**WHAT NEEDS TO BE DONE:** Using the records below, quote only the span that opens with the line containing "VCG (780, 680)" and closes with the line containing "Nóng: Cổ Phiếu SSI Giảm", exactly and inclusively.

**TASK INPUT:**

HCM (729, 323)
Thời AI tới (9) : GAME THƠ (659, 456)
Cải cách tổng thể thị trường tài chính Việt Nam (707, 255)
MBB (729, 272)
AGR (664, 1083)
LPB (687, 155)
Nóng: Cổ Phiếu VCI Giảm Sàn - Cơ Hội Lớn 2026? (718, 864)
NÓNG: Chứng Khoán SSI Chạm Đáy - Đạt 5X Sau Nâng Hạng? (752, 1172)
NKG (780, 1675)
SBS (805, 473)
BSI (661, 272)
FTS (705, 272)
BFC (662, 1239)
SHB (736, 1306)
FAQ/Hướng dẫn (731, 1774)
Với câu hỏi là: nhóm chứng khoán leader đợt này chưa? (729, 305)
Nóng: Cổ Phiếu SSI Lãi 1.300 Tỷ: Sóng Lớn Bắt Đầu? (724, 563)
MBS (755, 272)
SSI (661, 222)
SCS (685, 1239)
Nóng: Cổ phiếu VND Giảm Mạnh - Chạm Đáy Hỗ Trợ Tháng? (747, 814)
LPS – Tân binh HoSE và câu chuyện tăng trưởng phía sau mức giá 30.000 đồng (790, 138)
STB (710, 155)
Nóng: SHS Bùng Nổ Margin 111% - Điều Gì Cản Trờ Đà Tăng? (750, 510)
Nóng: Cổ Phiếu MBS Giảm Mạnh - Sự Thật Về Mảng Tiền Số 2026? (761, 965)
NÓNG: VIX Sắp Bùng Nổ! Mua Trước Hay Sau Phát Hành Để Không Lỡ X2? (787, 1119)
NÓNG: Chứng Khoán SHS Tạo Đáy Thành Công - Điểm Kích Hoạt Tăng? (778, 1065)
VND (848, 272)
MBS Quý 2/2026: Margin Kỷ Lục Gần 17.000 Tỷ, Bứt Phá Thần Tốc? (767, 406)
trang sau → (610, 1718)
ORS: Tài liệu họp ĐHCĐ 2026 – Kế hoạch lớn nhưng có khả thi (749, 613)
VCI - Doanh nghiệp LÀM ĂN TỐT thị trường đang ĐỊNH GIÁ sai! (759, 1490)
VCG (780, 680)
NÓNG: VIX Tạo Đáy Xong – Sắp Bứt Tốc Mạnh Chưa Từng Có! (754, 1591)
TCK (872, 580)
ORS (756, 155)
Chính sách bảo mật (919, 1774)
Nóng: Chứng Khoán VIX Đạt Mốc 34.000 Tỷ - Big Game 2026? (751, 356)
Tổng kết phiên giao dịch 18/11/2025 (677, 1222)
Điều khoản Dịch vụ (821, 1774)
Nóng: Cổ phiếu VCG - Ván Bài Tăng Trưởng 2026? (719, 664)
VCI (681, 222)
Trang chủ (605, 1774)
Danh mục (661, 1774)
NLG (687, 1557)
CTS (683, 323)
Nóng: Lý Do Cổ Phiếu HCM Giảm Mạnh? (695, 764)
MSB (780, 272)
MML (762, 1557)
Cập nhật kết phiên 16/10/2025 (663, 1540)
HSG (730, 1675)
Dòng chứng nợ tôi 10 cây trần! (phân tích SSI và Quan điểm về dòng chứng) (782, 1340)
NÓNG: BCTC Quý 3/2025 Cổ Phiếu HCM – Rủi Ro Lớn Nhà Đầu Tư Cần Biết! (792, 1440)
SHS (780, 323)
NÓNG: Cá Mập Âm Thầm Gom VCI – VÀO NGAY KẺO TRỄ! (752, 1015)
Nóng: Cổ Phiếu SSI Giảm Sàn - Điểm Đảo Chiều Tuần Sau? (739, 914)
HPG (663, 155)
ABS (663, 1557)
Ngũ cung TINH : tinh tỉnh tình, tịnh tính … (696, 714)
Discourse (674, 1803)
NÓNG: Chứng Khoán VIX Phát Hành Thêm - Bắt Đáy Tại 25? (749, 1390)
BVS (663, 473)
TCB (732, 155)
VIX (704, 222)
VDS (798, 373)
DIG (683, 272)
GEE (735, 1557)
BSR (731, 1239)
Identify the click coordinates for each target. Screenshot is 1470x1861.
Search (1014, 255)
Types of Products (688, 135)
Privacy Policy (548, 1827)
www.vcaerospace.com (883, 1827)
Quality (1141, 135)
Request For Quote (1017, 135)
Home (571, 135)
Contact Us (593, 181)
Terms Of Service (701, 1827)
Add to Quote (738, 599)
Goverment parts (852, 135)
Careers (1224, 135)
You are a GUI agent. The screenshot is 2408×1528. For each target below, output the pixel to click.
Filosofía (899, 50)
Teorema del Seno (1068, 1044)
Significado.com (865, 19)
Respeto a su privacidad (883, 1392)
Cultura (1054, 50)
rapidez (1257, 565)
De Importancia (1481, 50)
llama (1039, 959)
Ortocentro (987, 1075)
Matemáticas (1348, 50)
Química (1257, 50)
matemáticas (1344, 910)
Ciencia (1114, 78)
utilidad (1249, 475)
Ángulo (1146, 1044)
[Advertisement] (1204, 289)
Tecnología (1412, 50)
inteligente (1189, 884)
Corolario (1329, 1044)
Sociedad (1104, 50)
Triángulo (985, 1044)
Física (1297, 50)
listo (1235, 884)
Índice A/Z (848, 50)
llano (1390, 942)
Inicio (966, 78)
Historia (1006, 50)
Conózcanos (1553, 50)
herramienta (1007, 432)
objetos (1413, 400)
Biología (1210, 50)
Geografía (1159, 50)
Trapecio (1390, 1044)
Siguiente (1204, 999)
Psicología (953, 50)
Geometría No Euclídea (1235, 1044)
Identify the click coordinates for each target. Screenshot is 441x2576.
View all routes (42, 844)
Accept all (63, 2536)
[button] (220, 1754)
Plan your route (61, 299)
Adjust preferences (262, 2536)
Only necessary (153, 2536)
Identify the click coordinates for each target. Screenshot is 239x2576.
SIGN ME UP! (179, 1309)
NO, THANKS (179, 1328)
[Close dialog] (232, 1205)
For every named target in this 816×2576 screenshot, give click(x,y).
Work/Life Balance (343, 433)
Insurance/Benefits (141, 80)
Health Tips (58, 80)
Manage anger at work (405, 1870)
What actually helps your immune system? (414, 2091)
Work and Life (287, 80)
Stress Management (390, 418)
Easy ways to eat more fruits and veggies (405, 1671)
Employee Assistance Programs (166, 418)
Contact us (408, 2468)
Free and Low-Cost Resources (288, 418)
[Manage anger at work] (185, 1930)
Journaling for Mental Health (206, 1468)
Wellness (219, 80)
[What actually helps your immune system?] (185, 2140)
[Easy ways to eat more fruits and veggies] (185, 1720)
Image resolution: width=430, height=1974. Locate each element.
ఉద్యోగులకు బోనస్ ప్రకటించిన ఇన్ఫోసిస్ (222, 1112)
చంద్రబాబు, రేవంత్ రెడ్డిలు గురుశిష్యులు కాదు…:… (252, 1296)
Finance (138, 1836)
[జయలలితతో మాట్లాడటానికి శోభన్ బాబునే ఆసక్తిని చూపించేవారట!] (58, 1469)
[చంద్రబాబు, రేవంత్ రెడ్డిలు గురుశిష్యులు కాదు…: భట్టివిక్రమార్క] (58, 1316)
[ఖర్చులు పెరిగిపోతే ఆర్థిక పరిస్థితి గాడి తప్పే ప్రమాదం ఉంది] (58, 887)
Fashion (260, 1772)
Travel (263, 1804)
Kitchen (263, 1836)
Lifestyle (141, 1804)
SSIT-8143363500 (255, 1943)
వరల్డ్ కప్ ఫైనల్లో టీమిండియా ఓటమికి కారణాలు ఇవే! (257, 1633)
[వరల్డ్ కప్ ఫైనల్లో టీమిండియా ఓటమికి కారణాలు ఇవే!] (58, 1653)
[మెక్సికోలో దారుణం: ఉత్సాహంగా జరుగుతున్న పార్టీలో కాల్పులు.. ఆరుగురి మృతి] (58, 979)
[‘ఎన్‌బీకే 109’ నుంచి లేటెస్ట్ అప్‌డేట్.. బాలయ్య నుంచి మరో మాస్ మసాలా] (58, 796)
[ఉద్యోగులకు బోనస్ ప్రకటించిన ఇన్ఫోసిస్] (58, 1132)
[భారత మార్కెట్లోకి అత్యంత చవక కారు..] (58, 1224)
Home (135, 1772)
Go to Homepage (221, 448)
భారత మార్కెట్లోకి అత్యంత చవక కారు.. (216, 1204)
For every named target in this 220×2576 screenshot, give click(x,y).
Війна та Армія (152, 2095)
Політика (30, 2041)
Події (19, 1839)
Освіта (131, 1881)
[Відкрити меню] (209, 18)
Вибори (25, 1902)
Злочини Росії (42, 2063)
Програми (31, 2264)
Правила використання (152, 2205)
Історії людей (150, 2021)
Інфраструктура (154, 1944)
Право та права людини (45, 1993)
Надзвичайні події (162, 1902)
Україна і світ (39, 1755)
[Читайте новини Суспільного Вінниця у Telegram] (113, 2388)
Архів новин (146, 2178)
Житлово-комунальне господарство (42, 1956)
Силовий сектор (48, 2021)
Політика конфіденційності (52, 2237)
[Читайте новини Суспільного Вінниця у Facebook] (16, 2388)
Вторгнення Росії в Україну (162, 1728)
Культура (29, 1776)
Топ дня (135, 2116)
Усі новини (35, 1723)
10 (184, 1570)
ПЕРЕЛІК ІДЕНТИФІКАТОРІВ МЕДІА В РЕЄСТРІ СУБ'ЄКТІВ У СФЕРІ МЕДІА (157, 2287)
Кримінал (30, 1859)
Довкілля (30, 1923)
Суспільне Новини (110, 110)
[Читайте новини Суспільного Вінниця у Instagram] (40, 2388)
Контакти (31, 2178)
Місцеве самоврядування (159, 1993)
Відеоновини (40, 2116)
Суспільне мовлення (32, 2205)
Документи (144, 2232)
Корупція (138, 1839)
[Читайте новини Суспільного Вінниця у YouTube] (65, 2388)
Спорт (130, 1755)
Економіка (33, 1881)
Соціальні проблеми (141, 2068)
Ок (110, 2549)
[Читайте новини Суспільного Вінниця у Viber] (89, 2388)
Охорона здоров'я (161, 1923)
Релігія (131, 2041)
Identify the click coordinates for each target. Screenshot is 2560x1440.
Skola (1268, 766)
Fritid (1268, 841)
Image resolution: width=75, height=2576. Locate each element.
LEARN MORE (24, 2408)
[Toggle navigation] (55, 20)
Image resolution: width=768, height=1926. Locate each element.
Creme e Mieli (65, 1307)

**YOUR RESPONSE:**
VCG (780, 680)
NÓNG: VIX Tạo Đáy Xong – Sắp Bứt Tốc Mạnh Chưa Từng Có! (754, 1591)
TCK (872, 580)
ORS (756, 155)
Chính sách bảo mật (919, 1774)
Nóng: Chứng Khoán VIX Đạt Mốc 34.000 Tỷ - Big Game 2026? (751, 356)
Tổng kết phiên giao dịch 18/11/2025 (677, 1222)
Điều khoản Dịch vụ (821, 1774)
Nóng: Cổ phiếu VCG - Ván Bài Tăng Trưởng 2026? (719, 664)
VCI (681, 222)
Trang chủ (605, 1774)
Danh mục (661, 1774)
NLG (687, 1557)
CTS (683, 323)
Nóng: Lý Do Cổ Phiếu HCM Giảm Mạnh? (695, 764)
MSB (780, 272)
MML (762, 1557)
Cập nhật kết phiên 16/10/2025 (663, 1540)
HSG (730, 1675)
Dòng chứng nợ tôi 10 cây trần! (phân tích SSI và Quan điểm về dòng chứng) (782, 1340)
NÓNG: BCTC Quý 3/2025 Cổ Phiếu HCM – Rủi Ro Lớn Nhà Đầu Tư Cần Biết! (792, 1440)
SHS (780, 323)
NÓNG: Cá Mập Âm Thầm Gom VCI – VÀO NGAY KẺO TRỄ! (752, 1015)
Nóng: Cổ Phiếu SSI Giảm Sàn - Điểm Đảo Chiều Tuần Sau? (739, 914)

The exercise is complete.